#### PROBLEM
Collect and copy every line of the listing below that contains the string "Task". Treat uppercase and lowercase as different.

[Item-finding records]
···

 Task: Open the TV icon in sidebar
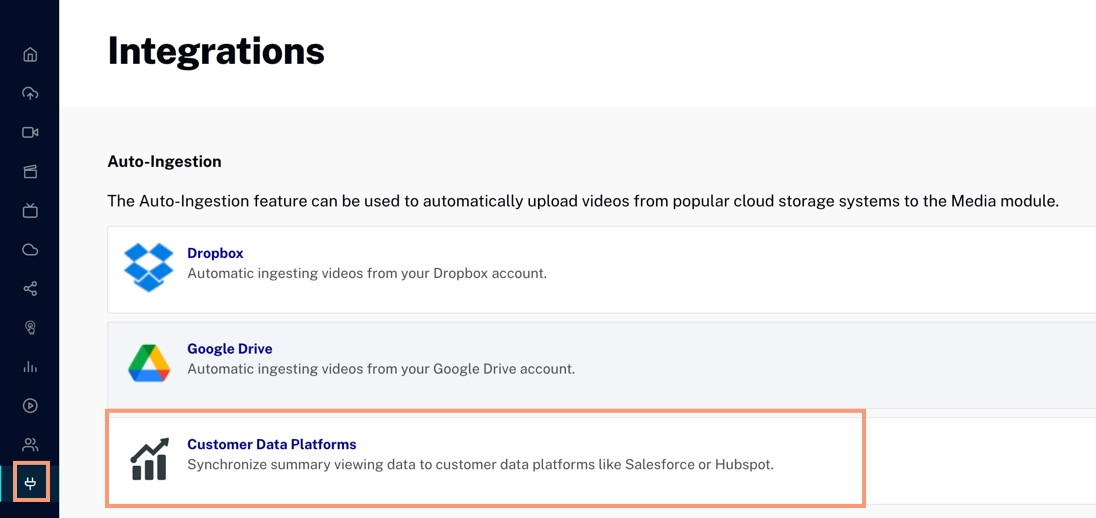tap(30, 211)
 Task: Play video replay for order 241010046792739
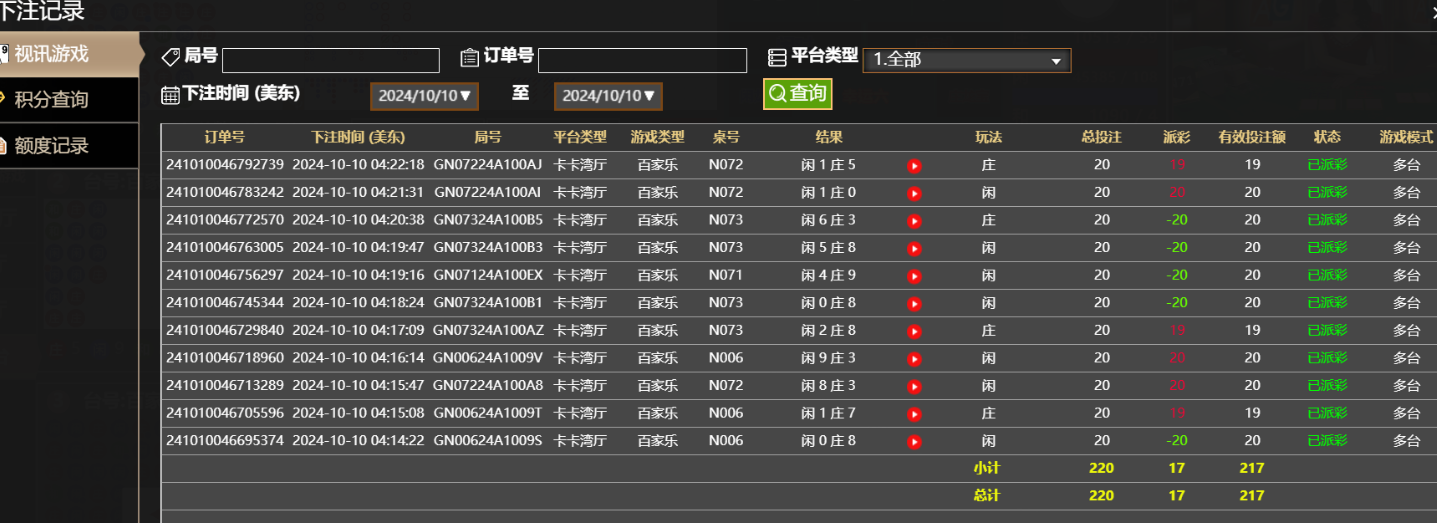914,166
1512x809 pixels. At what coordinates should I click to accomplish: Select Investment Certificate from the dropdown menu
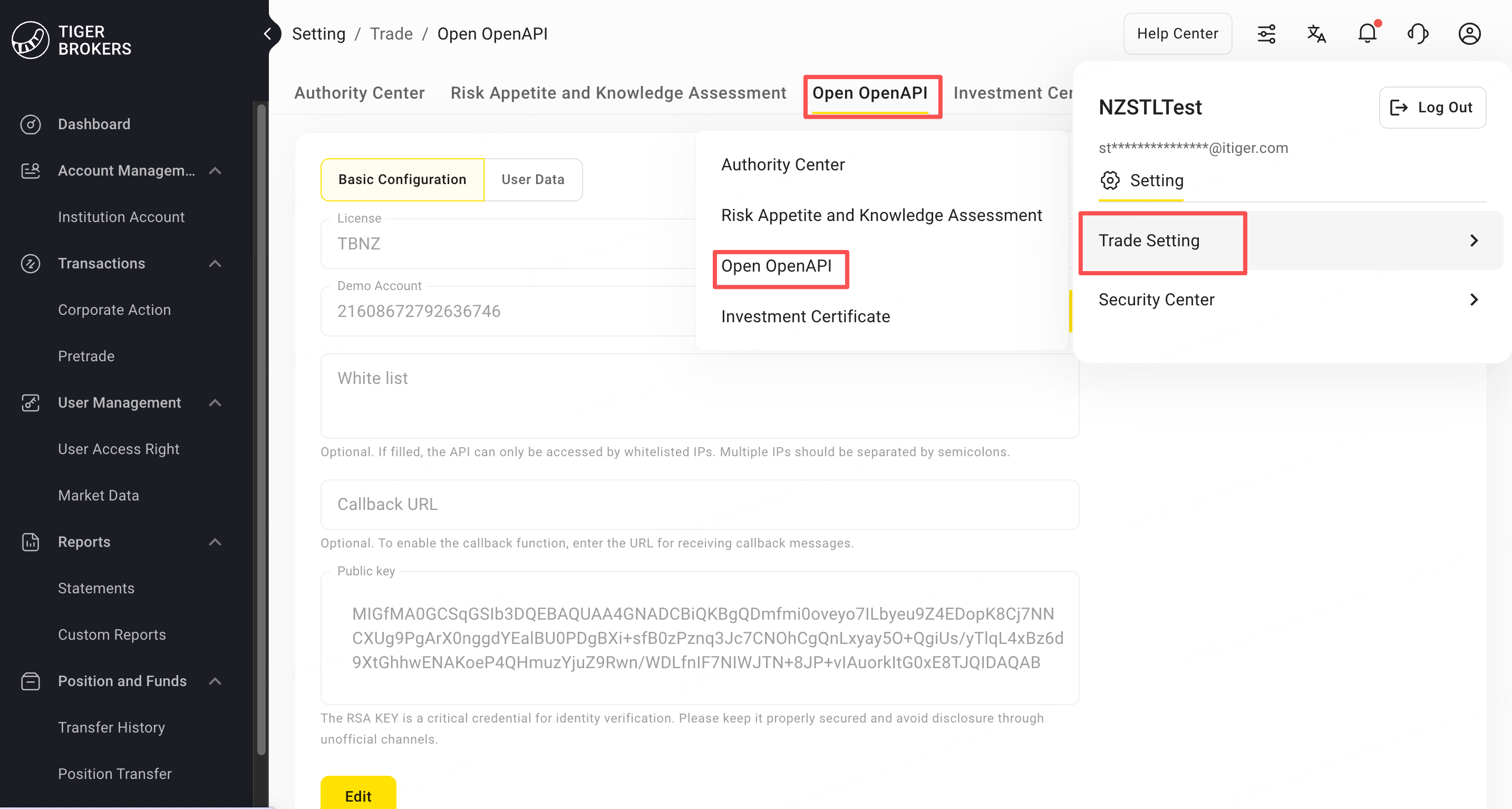pos(806,316)
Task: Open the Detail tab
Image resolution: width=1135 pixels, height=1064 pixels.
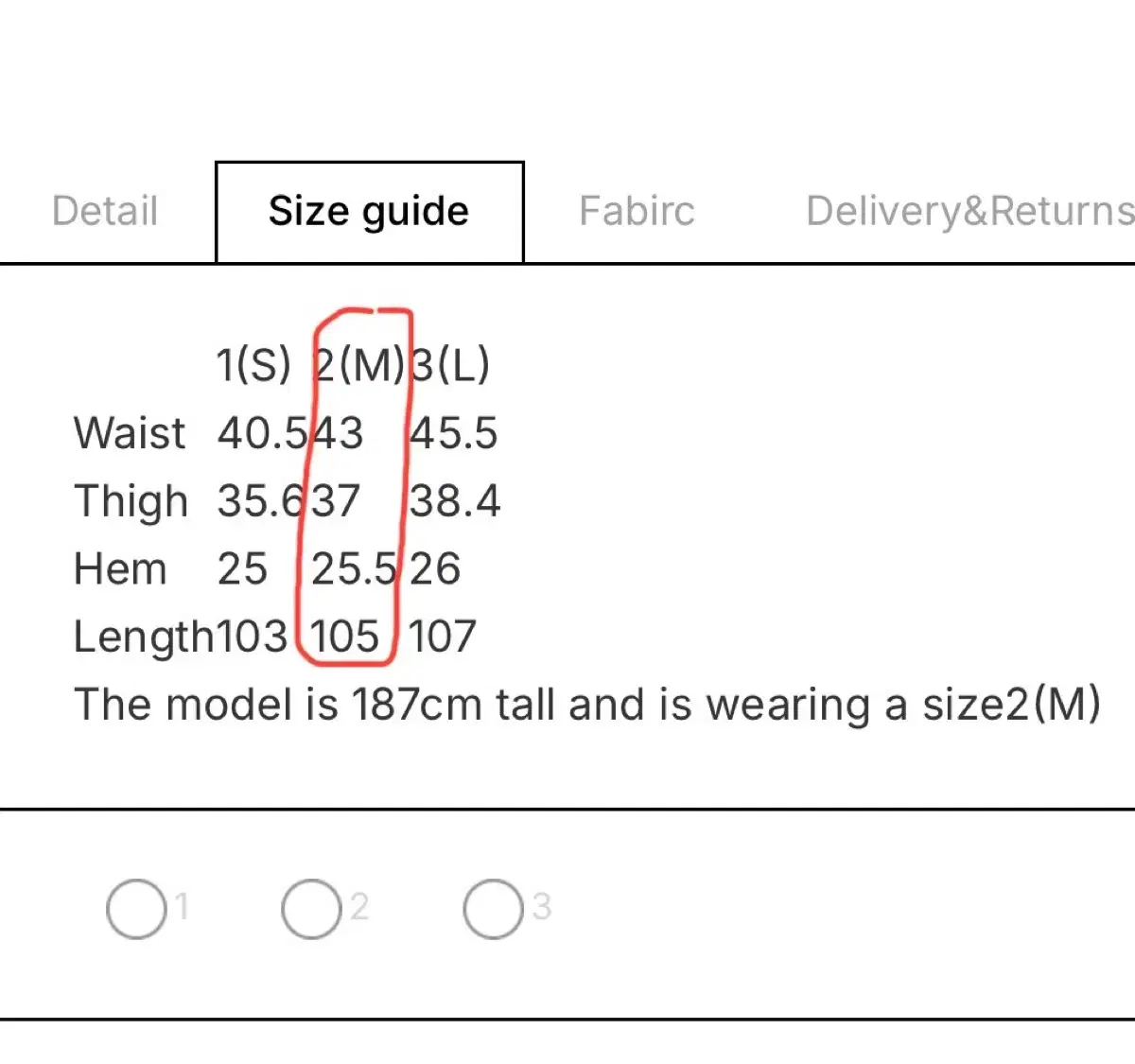Action: (105, 211)
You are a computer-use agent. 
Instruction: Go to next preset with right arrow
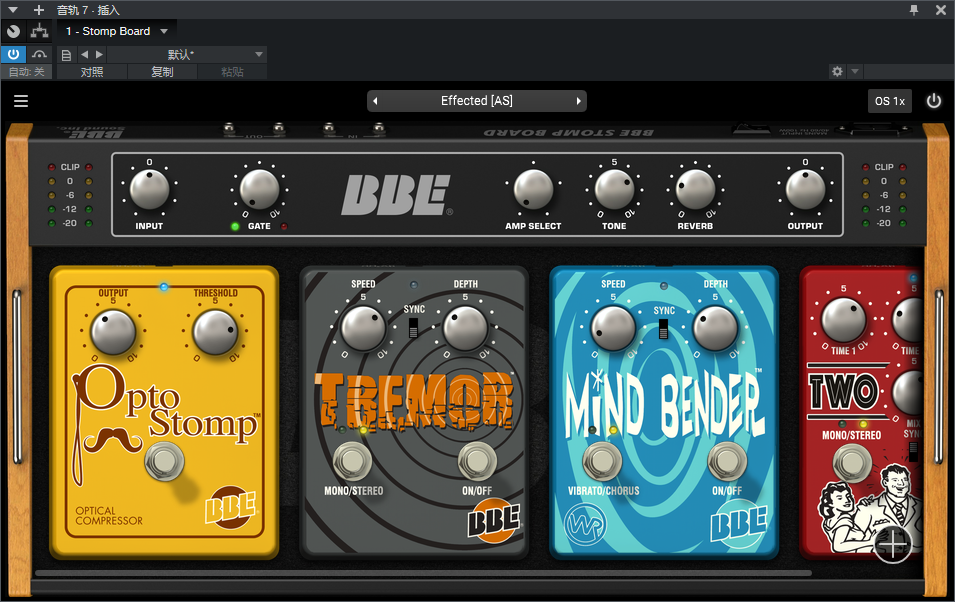578,101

···

#### SOLUTION TO THE EXERCISE
 Task: Open the TV icon in sidebar
 Task: Play video replay for order 241010046792739
Task: Open the Detail tab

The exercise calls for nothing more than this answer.